Just left the dealership a few moments ago.
I have a new 2015 Altima 2.5 we bought Saturday.
Dealer is replacing the the 16" steel wheels/hubcaps with OEM 16" gunmetal aluminum alloy wheels.
I was told that I would have to spending $800 on four new tire pressure sensors for the alloy wheels because the ones from the steel wheels would not fit or work on the alloy wheels.
WTH!!
I was told earlier that the tire pressure sensors for the 16" factory steel wheels were the same part as the one on the 16" factory alloys.

Will the sensors from the steel wheels fit the alloy wheels? 
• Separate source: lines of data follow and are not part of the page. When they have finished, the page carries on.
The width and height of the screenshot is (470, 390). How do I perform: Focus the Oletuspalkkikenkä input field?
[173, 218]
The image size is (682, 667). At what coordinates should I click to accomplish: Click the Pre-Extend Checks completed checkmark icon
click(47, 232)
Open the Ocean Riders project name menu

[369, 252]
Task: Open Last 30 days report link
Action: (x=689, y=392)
Also, $800...are they smoking crack!


----------



## rogoman (Dec 16, 2004)

From what I understand, if your new wheels are TPMS compatible, you should be able to move your OEM TPMS sensors to your new wheels. However, it's recommended, that you replace the TPMS sensor seals when transferring the sensors to the new wheels. In some cases if the TPMS sensors don't fit, they can be rotated 180 degrees. It's also possible that the stem lengths on the sensors may be too short due to the thickness of the alloy wheels. You should do a trial fit before going any further with the conversion.


----------



## SPEEDO (Jun 9, 2003)

looks like the new body style has one TPS, reguardless if it has steel or alum wheels


----------



## Timbo64 (Apr 3, 2015)

Thanks for the help, guys.
I tried to find the part number for the tire sensor for a 2015 Altima with stock steel wheels and compare that part number to a 2015 Altima with factory alloys but I had no luck with my Google search.
One Nissan person said it would work while another said it would not work.
On my Yamaha motorcycles, I just look at the parts fiche to compare part numbers. I had no such luck with trying that for a 2014 or 2015 Altima.
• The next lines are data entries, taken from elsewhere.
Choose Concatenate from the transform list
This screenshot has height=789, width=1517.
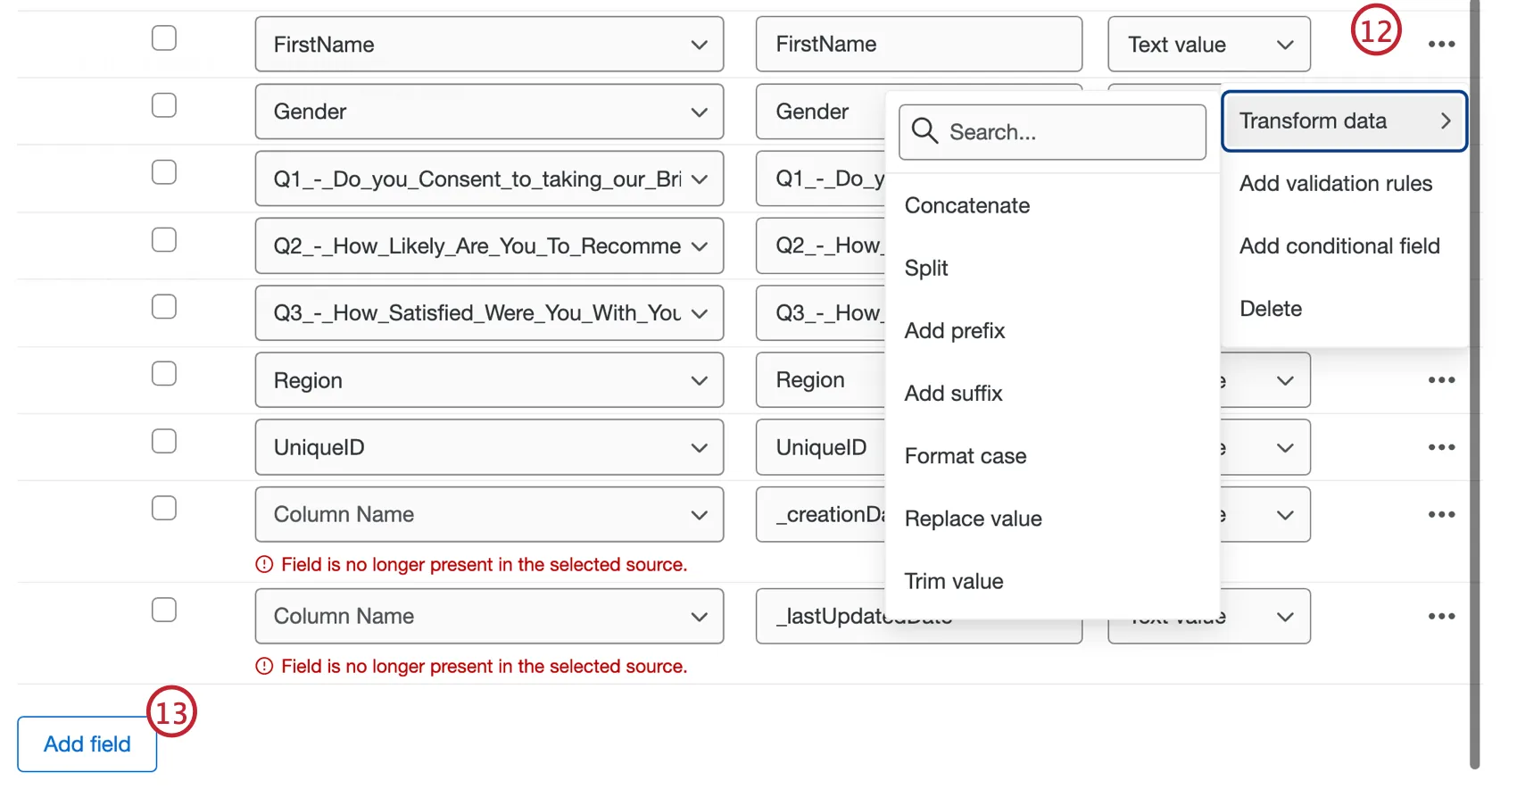[967, 205]
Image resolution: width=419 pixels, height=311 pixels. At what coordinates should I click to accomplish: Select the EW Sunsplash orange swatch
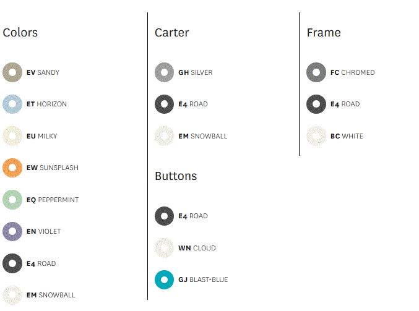click(12, 168)
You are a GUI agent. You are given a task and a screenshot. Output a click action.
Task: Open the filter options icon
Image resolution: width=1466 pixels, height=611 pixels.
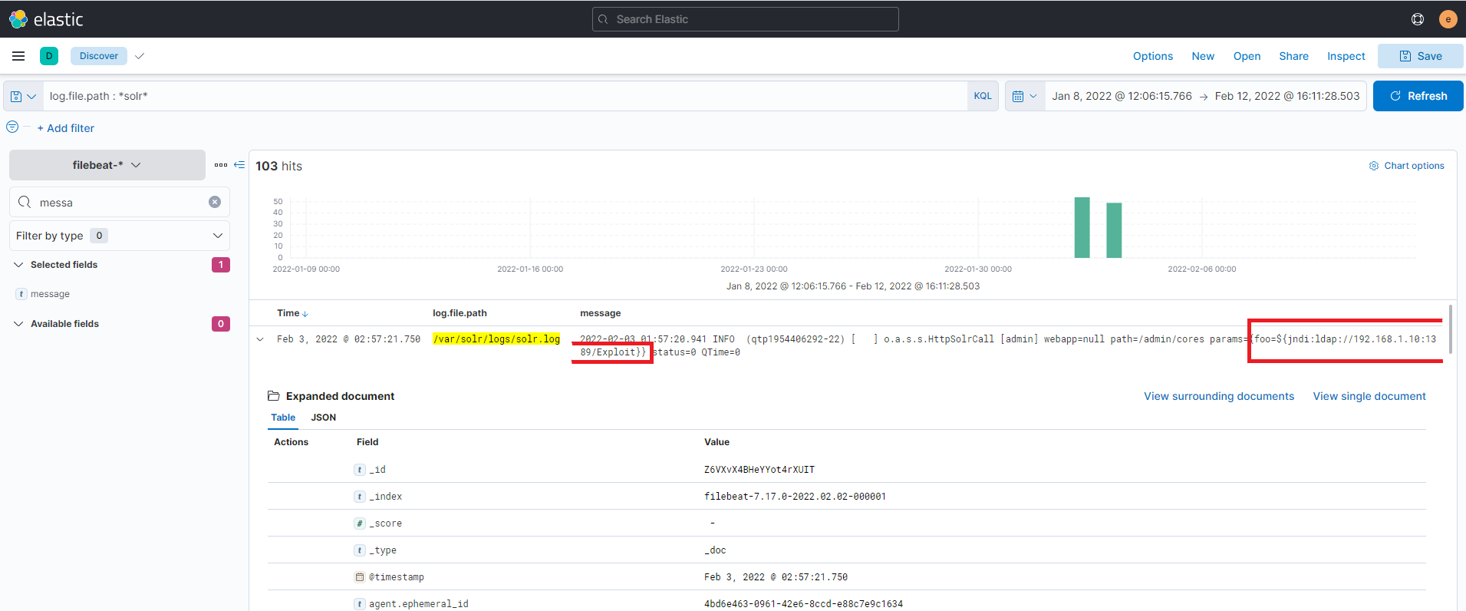12,127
Could this be causing the confusion: If I'm correct, the base 2.5 TPMS only shows if a tire is low on air while the TPMS on the S, Sl, and SV models show what actual tire is low. 

The problem, I guess, is that I'm the only person the Nissan dealership has ever dealt with who bought a base 2.5 (I know the joke already...you have to be one cheap bastard to buy a base 2.5 in the first place) and then wanted to spend $$$$ replace the steel wheels with alloys. LOL!!


----------



## jasonkingsc (Mar 20, 2016)

I have a 2013 2.5s and I put a set of g37 wheels on it myself. The sensors in the used g37 rims I got did look slightly different than mine, but I personally swapped over the ones out of the factory steelies and they fit perfectly fine. 

Sent from my D6708 using Tapatalk


----------